Be used to be higher than the helical antenna of 200MHz frequency

Technical field

The present invention relates to a kind ofly be higher than the antenna of working on the frequency of 200MHz, and more specifically but non-exclusively relate to a kind of on the surface of solid dielectric core or near have the antenna of screw element.

Background technology

This antenna is disclosed among the pending trial UK Patent Application 2292638A and 2310543A of our co-applications.Their disclosed full text is incorporated among the application, to form the part as the application's who submits to first theme.Previous application discloses has antenna a pair of or two pairs of radially relative helical antenna elements separately, this antenna element is plated in the material relative dielectric constant greater than on 5 the substantial cylindrical electric insulation core, and the material of core occupies the major part of the volume that is limited by core outer surface.The trapper that feeder line structure axially passes core and conducting sleeve form links to each other with feeder line around the part of core and at an end of core.At the other end of core, antenna element all is connected on the feeder line structure.Each antenna element terminates on the edge of sleeve, and each all follows the path of corresponding longitudinal extension.

This antenna can be used for receiving annular polarized signal, comprises that this system is with the 1575MHz frequency emission by the signal of the satellites transmits of global positioning system (GPS).This antenna for example also is applied in the cellular portable phone field of UHF phone frequency range work, and is described as above-mentioned disclosed application.These applications are pointed out: at the characteristic frequency place that is paid close attention to, the feeder line structure in ceramic core can present the resonance point of himself, if this resonance point near the required frequency of antenna, can reduce the efficient of antenna.

Summary of the invention

The invention provides a kind of antenna, wherein the storeroom of feeder line structure and solid dielectric core separates.Especially, feeder line structure is the coaxial transmission lead, and it is provided with the epitheca of relative dielectric constant far below the dielectric material of core.By this way, for example the electrical length of the outer conductor of coaxial feeder structure changes to some extent by means of separating with the high dielectric constant material of core, therefore, and the operating frequency that the relative antenna of its resonance frequency is required and being offset, avoiding and the coupling of required resonance mode, thereby strengthen the efficient of antenna.The thickness of sheath (between the outer surface of the outer surface of sheath and core) is compared less with the radial thickness of core, by antenna and on the outer surface of core or near the required resonance that produces of element unaffected substantially.

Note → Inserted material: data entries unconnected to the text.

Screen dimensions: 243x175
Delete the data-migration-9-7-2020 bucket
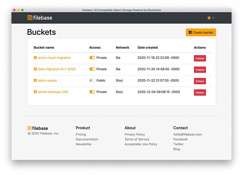[200, 70]
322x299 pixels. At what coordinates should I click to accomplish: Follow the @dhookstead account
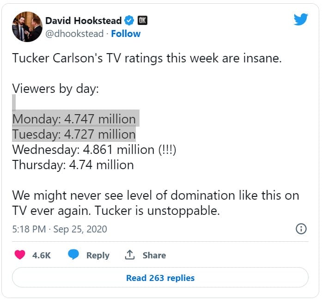[126, 34]
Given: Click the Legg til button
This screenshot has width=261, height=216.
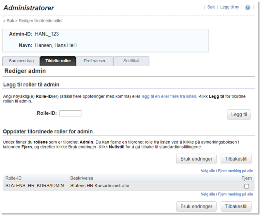Looking at the screenshot, I should point(239,114).
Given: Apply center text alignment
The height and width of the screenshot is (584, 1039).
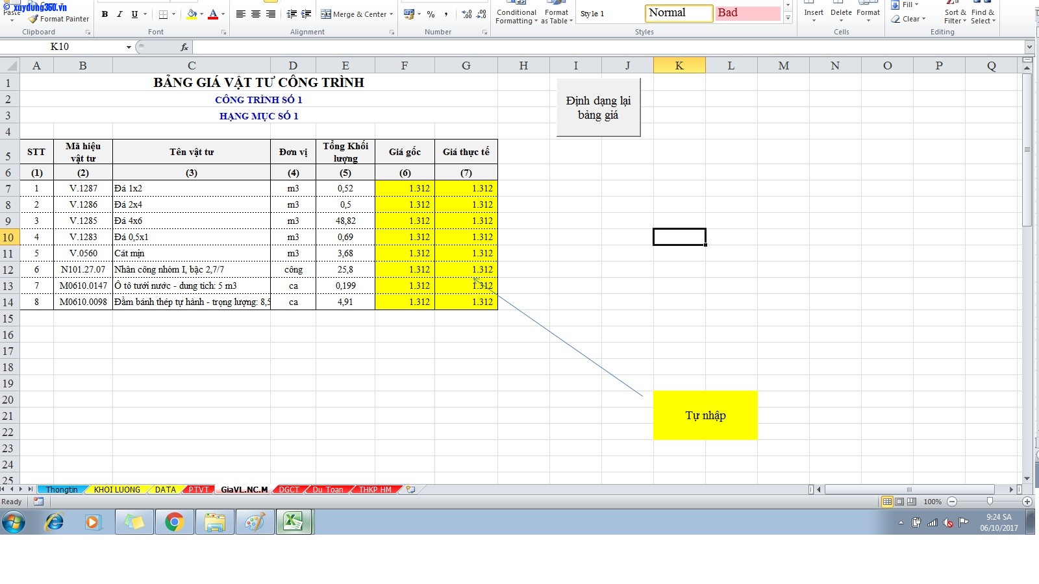Looking at the screenshot, I should pyautogui.click(x=256, y=14).
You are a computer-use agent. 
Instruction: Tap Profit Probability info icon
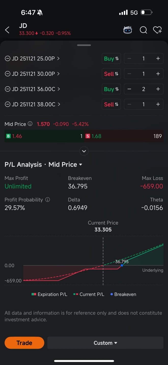pyautogui.click(x=48, y=200)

Explain as following, with antenna aspect different (signal) source or load matched, this feeder line structure gives Antenna Design person with the great degree of freedom.

Description of drawings

The present invention will be described with reference to accompanying drawing by the mode of example, among the figure:

Fig. 1 is the end view according to antenna of the present invention;

Fig. 2 is the plane graph of antenna;

Fig. 3 is the end view of the feeder line structure of the antenna among Fig. 1 and 2; And

Fig. 4 is the end view as the plastics sheath of the feeder line structure of antenna and the separator between the core material.

The specific embodiment

With reference to accompanying drawing, has the antenna of four longitudinal extensions according to four lines of the present invention (quadrifilar) antenna The antenna element structure that

element

10A, 10B, 10C and 10D consist of, described antenna element forms pottery Metallic conductor track on the cylindrical outer surface of porcelain core section 12. This core has axial passage, and should Passage hold have outer conductor 16, the coaxial feeder of interior dielectric insulation material 17 and inner wire 18. At this In kind of the situation, interior and outer conductor 16 and interior dielectric insulation material 17 are formed for feeder line is connected to the sky Feeder line structure on the kind of thread elements 10A-10D. Antenna element structure also comprises corresponding radial antenna elements 10AR, 10BR, 10CR, 10DR, these radial antenna elements form the distal face 12D of core 12 On metallic traces, the end of corresponding longitudinal extension element 10A-10D is connected to feeder line structure On. The other end of antenna element 10A-10D is connected to the close end around core 12 to be covered outward On the public virtual earth conductor 20 of form of sleeve. This sleeve 20 is connected to feeder line in following mode again On the outer conductor 16 of structure.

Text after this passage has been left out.